There seems to be an intermittent problem with the "Bidirectional extension of seeds" step.

I am performing de novo assembly of several bacterial genomes sequenced on Illumina HiSeq (101 bp, paired-end, 3.27 M pairs per genome) using Ray v2.0.0-rc8. Most of the assemblies do just fine, but every now and then I get one that gets stuck in some sort of loop during the bidirectional extension of seeds step. Usually an assembly takes ~ 1hr 50min, but I had one that started around midnight and by 9:30 this morning was still running.

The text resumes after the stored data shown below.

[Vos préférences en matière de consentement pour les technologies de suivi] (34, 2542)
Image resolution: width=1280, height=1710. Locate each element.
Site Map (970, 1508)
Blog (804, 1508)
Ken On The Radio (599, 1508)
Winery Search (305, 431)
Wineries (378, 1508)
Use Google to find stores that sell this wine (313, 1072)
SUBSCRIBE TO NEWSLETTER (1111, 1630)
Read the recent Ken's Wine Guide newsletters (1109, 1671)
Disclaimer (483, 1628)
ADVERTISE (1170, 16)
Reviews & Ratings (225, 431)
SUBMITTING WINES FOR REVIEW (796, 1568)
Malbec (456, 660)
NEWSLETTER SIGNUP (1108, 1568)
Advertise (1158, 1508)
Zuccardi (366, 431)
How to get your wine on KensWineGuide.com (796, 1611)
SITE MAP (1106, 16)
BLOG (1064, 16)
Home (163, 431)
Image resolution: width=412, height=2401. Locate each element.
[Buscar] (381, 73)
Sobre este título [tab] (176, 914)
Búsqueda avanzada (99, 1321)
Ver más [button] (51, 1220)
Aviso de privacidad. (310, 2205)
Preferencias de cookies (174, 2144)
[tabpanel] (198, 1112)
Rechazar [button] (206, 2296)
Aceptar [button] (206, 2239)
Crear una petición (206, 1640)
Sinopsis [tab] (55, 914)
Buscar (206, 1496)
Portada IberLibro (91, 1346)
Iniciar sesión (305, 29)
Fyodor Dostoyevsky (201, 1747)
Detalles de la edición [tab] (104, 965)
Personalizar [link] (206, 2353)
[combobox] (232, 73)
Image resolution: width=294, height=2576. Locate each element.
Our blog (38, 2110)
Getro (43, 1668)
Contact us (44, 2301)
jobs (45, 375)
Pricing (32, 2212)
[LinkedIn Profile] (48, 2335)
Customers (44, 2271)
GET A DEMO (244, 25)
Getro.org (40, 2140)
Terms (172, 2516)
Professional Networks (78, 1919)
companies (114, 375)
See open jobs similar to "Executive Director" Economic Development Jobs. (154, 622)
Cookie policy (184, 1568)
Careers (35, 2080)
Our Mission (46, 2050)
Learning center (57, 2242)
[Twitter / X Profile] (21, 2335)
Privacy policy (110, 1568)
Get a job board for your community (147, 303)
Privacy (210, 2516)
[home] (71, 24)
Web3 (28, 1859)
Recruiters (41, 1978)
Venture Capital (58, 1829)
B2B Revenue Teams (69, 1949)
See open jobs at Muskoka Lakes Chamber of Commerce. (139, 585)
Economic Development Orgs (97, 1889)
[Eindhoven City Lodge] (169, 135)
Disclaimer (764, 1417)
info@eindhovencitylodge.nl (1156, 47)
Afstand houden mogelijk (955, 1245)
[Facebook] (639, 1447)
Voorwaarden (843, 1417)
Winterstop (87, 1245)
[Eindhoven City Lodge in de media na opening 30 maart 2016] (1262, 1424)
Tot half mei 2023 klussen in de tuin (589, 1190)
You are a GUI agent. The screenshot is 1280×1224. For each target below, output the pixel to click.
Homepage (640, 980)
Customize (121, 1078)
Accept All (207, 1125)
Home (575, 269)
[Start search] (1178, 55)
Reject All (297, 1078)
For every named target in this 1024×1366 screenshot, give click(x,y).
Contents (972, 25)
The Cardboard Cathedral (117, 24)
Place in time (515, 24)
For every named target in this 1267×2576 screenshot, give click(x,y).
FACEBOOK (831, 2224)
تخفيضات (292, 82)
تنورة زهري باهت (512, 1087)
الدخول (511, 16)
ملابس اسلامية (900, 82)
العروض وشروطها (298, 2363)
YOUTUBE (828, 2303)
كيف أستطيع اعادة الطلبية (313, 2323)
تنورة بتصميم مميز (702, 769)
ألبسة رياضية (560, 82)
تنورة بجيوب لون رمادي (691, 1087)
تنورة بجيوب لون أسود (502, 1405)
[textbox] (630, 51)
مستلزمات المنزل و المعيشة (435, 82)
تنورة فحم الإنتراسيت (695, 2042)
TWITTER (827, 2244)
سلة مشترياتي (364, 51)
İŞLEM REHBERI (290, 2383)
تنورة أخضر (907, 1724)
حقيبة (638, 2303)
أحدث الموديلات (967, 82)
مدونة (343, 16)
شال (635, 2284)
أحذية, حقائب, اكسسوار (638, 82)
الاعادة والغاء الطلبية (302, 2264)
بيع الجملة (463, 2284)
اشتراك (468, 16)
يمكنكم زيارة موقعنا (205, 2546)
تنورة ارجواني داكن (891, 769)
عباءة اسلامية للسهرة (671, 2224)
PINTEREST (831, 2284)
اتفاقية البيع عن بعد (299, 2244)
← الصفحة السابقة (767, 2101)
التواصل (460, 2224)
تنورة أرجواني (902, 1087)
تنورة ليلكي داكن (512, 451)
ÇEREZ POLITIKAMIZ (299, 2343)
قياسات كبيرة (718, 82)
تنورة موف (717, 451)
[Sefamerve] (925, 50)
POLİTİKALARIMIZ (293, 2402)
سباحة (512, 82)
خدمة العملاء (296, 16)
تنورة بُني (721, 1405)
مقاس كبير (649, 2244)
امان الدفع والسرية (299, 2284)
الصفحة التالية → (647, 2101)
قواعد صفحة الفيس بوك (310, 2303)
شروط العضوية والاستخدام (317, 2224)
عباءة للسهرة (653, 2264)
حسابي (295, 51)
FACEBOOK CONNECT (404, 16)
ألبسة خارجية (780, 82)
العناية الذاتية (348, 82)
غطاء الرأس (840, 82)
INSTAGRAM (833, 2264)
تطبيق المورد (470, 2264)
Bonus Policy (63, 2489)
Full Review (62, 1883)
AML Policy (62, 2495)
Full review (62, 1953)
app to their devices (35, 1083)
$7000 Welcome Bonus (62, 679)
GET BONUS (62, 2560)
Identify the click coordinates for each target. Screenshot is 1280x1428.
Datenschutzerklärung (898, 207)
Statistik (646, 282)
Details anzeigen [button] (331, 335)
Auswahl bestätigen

I killed it with this as the final few lines of output:

... Speed RAY_SLAVE_MODE_EXTENSION 2803 units/second Rank 2: assembler memory usage: 0 KiB Rank 2 reached 76880500 vertices from seed 285, flow 1 Speed RAY_SLAVE_MODE_EXTENSION 3150 units/second Rank 2: assembler memory usage: 0 KiB Rank 2 reached 76880600 vertices from seed 285, flow 1 Speed RAY_SLAVE_MODE_EXTENSION 2778 units/second Rank 2: assembler memory usage: 0 KiB Rank 2 reached 76880700 vertices from seed 285, flow 1 Speed RAY_SLAVE_MODE_EXTENSION 2674 units/second Rank 2: assembler memory usage: 0 KiB Rank 2 reached 76880800 vertices from seed 285, flow 1 Speed RAY_SLAVE_MODE_EXTENSION 2680 units/second Rank 2: assembler memory usage: 0 KiB Rank 2 reached 76880900 vertices from seed 285, flow 1 Speed RAY_SLAVE_MODE_EXTENSION 2769 units/second Rank 2: assembler memory usage: 0 KiB Rank 2 reached 76881000 vertices from seed 285, flow 1 Speed RAY_SLAVE_MODE_EXTENSION 2813 units/second Rank 2: assembler memory usage: 0 KiB Rank 2 reached 76881100 vertices from seed 285, flow 1 Speed RAY_SLAVE_MODE_EXTENSION 2794 units/second Rank 2: assembler memory usage: 0 KiB Rank 2 reached 76881200 vertices from seed 285, flow 1 Speed RAY_SLAVE_MODE_EXTENSION 2844 units/second Rank 2: assembler memory usage: 0 KiB Rank 2 reached 76881300 vertices from seed 285, flow 1 Speed RAY_SLAVE_MODE_EXTENSION 2718 units/second Rank 2: assembler memory usage: 0 KiB Rank 2 reached 76881400 vertices from seed 285, flow 1 Speed RAY_SLAVE_MODE_EXTENSION 2926 units/second Rank 2: assembler memory usage: 0 KiB Rank 2 reached 76881500 vertices from seed 285, flow 1 Speed RAY_SLAVE_MODE_EXTENSION 2720 units/second Rank 2: assembler memory usage: 0 KiB 15 total processes killed (some possibly by mpiexec during cleanup)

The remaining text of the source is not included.